→ WORK REQUIRED: Reproduce word for word everything from the start of the records down to the line containing "Looking at the screenshot, I should click(x=29, y=10).", that line included.

****

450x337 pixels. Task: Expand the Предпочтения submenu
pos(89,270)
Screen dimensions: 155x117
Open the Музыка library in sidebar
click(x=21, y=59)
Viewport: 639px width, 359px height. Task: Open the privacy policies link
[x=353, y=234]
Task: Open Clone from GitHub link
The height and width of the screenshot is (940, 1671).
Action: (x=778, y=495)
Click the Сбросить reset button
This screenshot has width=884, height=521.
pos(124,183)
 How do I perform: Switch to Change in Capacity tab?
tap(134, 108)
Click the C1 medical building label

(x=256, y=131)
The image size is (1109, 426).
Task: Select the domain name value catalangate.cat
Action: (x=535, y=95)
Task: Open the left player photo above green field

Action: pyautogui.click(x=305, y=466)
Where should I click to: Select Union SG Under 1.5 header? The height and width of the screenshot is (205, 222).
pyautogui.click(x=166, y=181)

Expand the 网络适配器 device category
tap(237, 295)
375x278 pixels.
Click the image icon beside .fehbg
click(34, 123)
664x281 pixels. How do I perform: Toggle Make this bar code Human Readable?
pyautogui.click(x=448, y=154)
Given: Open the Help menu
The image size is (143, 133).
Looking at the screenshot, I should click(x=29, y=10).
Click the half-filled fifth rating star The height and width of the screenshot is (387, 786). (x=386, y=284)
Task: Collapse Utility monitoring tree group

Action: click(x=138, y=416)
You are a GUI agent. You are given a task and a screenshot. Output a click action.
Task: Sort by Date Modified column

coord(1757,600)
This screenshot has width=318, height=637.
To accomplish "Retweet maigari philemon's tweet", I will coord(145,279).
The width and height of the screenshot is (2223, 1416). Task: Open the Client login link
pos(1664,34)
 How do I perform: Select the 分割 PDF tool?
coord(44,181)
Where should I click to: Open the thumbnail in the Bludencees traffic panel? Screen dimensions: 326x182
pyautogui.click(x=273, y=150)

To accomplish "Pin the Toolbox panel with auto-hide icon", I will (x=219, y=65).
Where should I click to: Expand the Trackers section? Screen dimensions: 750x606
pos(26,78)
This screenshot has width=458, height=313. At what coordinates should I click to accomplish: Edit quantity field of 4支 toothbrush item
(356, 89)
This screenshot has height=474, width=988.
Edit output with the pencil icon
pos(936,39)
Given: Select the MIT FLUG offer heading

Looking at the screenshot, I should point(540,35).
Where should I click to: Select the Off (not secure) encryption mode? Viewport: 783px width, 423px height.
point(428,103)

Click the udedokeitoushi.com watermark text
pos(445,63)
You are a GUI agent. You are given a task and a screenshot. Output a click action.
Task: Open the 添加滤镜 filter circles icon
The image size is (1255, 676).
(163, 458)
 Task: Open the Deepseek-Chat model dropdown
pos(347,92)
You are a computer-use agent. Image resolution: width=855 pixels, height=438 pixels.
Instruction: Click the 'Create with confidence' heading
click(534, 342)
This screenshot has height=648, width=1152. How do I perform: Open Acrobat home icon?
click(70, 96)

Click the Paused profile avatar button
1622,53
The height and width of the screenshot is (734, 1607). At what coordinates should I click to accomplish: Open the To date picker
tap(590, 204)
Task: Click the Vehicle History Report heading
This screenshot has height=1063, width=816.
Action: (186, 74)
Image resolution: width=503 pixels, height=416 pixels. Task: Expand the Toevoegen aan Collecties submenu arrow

****

→ WRITTEN REPLY:
450x337 pixels. Task: Expand the Предпочтения submenu
pos(89,270)
Screen dimensions: 155x117
Open the Музыка library in sidebar
click(x=21, y=59)
Viewport: 639px width, 359px height. Task: Open the privacy policies link
[x=353, y=234]
Task: Open Clone from GitHub link
The height and width of the screenshot is (940, 1671).
Action: (x=778, y=495)
Click the Сбросить reset button
This screenshot has width=884, height=521.
pos(124,183)
 How do I perform: Switch to Change in Capacity tab?
tap(134, 108)
Click the C1 medical building label

(x=256, y=131)
The image size is (1109, 426).
Task: Select the domain name value catalangate.cat
Action: (x=535, y=95)
Task: Open the left player photo above green field

Action: pyautogui.click(x=305, y=466)
Where should I click to: Select Union SG Under 1.5 header? The height and width of the screenshot is (205, 222).
pyautogui.click(x=166, y=181)

Expand the 网络适配器 device category
tap(237, 295)
375x278 pixels.
Click the image icon beside .fehbg
click(34, 123)
664x281 pixels. How do I perform: Toggle Make this bar code Human Readable?
pyautogui.click(x=448, y=154)
Given: Open the Help menu
The image size is (143, 133).
Looking at the screenshot, I should click(x=29, y=10).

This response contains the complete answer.